I am trying to decide between two riding mowers, contestants are as follows:
1) Ariens A20BH42 
http://www.homedepot.com/h_d1/N-5yc...splay?langId=-1&storeId=10051&catalogId=10053

2) Crafstman YT3000
http://www.sears.com/shc/s/p_10153_12605_07128924000P?keyword=craftsman+yt3000

The lawn is half an acre, but I don't have a lot of free time to mow with a walk-behind mower and I have a bad back. Their are 6-7 large trees on the lot, with some roots at ground level. There are some uneven and sloppy areas, but for the most part its pretty level. 
I intend to also use it to deal with the carpet of leaves, pine needles, and pine cones that blanket my lot every year. If anyone knows if a lawn sweeper will pick pine cones up that would help. 
At some point I may get a snow plow for it.

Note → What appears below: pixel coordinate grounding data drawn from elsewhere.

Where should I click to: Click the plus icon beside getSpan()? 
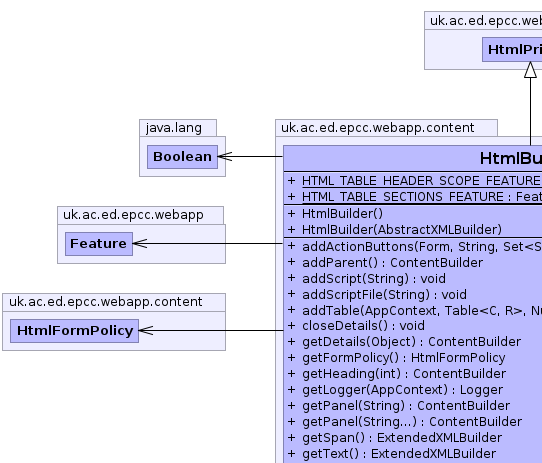click(x=291, y=437)
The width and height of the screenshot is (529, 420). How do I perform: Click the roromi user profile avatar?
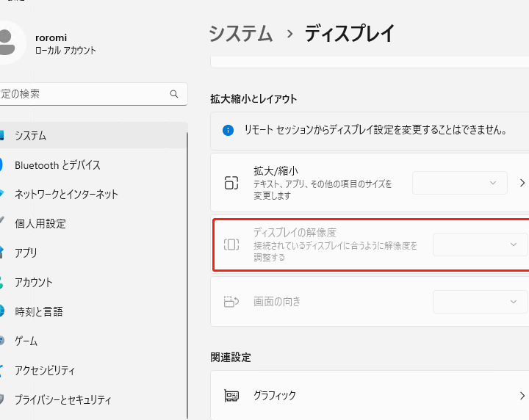click(x=7, y=43)
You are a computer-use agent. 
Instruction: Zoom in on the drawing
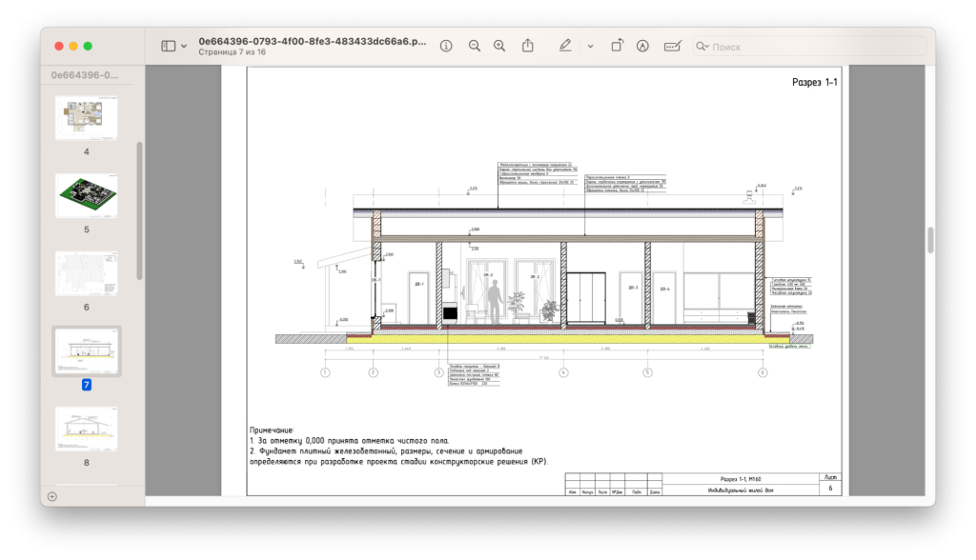coord(499,45)
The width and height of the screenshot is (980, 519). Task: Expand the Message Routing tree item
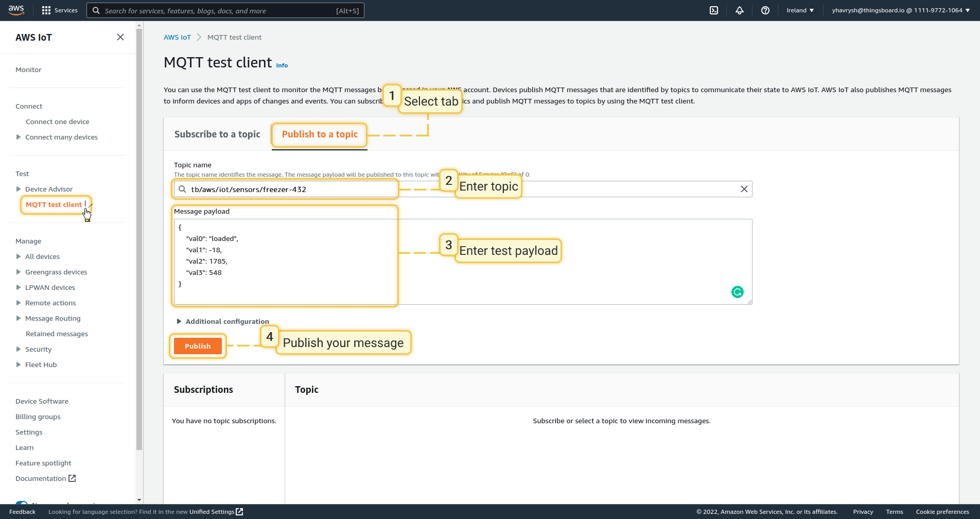pyautogui.click(x=19, y=318)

I am certainly leaning towards one of these mowers but I don't want to color anyones opinion. The main difference between the two in terms of specs is the ariens is a vtwin with a 42" deck, and the craftsman is single cylinder with a 46" deck. The price is the same for both.

Which would you buy in my situation and why?


----------



## Tom Struble (Dec 29, 2008)

i wouldn't base the purchase on the engines they are both pretty comparable in performance,id go for the ariens for the cut in reverse feature


----------



## Jdorf40 (Apr 20, 2010)

Osiris said:


> Hi There,
> 
> I am trying to decide between two riding mowers, contestants are as follows:
> 1) Ariens A20BH42
> ...


 


I just purchased this Ariens mower and I live on a 1/2 acre of land. My front yard is really steep so I wanted to go with something that had at least 20HP. After doing a fair amount of research I chose the Ariens. There were a few reasons why. They get very solid reviews from the people that own them. Craftsman reviews were all over the place.

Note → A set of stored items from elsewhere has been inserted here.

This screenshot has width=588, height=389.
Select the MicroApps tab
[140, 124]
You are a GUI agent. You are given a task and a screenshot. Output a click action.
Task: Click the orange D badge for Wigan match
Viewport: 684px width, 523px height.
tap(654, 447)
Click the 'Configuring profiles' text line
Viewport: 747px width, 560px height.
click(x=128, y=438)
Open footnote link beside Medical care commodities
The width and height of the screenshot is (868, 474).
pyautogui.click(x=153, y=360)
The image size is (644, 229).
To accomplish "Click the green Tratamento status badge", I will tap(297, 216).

The other reason I went with the Ariens is because even though the Craftsman has a 21 horse motor, it runs on a single cylinder. The Ariens is a V-Twin and I wanted to buy something that would have a longer engine life. I basically thought it was more logical since the twin cylinder will run cooler and not have to work as hard, that it would probably last longer...especially considering I have to drive up and down a hill. 

Overall I'm beyond happy with my purchase. I bought the bagger on Amazon for $249 and didn't have to pay tax and got free 2 day delivery. If you haven't already made your purchase, I'd say go with the Ariens. The cut is phenomenal, the hydrostatic transmission works like a charm and the reverse is slick too. If I get 10-15 years out of this mower and it continues working like it does so far, I'll be replacing it with another Ariens.


----------



## handy man88 (Jan 23, 2007)

I have an Ariens snow thrower and just love the brand.

It's made in the USA.

Consider also their zero turn radius models.


----------